The Irish Independent on Sunday carried a comment piece from Dublin Professor Colum Kenny, which criticised Irish politicians who have sought to lay the blame for the failure of the referendum on the Lisbon Treaty at the feet of the media, rather than accept their own failures to engage the public in a dialogue.
He writes, “The Committee on the Constitution seems to be angling to find a way to discourage broadcasters from giving equal time to both sides during referendum campaigns.”
But, as he points out, the media debate can be outweighed by symbolic messages, such as, “When the Taoiseach and the Irish EU commissioner both indicated that they had not fully read the Lisbon Treaty, they sent a symbolic signal of immense force to the electorate… voters were immediately freed to reject the document when even two highly-paid and highly-placed public figures -- who have access to highly qualified advisors -- appeared to find it incomprehensible.”

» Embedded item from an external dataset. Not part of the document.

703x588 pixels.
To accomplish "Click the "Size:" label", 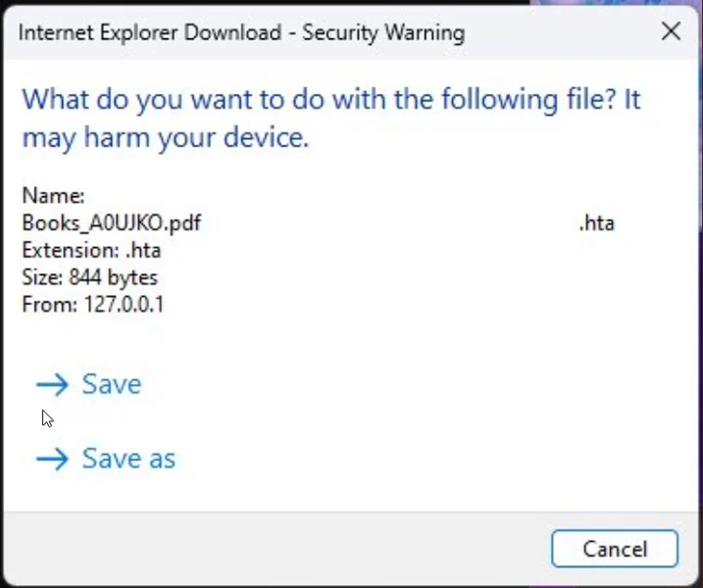I will 42,277.
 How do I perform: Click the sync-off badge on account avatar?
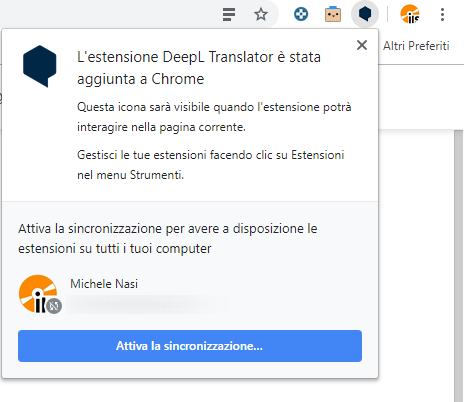tap(54, 306)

“The extent to which the legislative agenda of national parliaments is now largely set by EU initiatives and directives is not generally acknowledged by politicians. Voters might treat EU proposals with greater interest and respect if it were.”
He goes on to argue, “What is crucial from a communications perspective is a commitment by elected representatives to earn their considerable incomes and perks by working harder to convince the public of the benefits of Lisbon and the relevance of the EU. Don't blame the media, please, for a political failure.”
How refreshing to hear an argument for apportioning blame where it belongs, rather than attempt to scapegoat the media for failing to fall in line with a political agenda.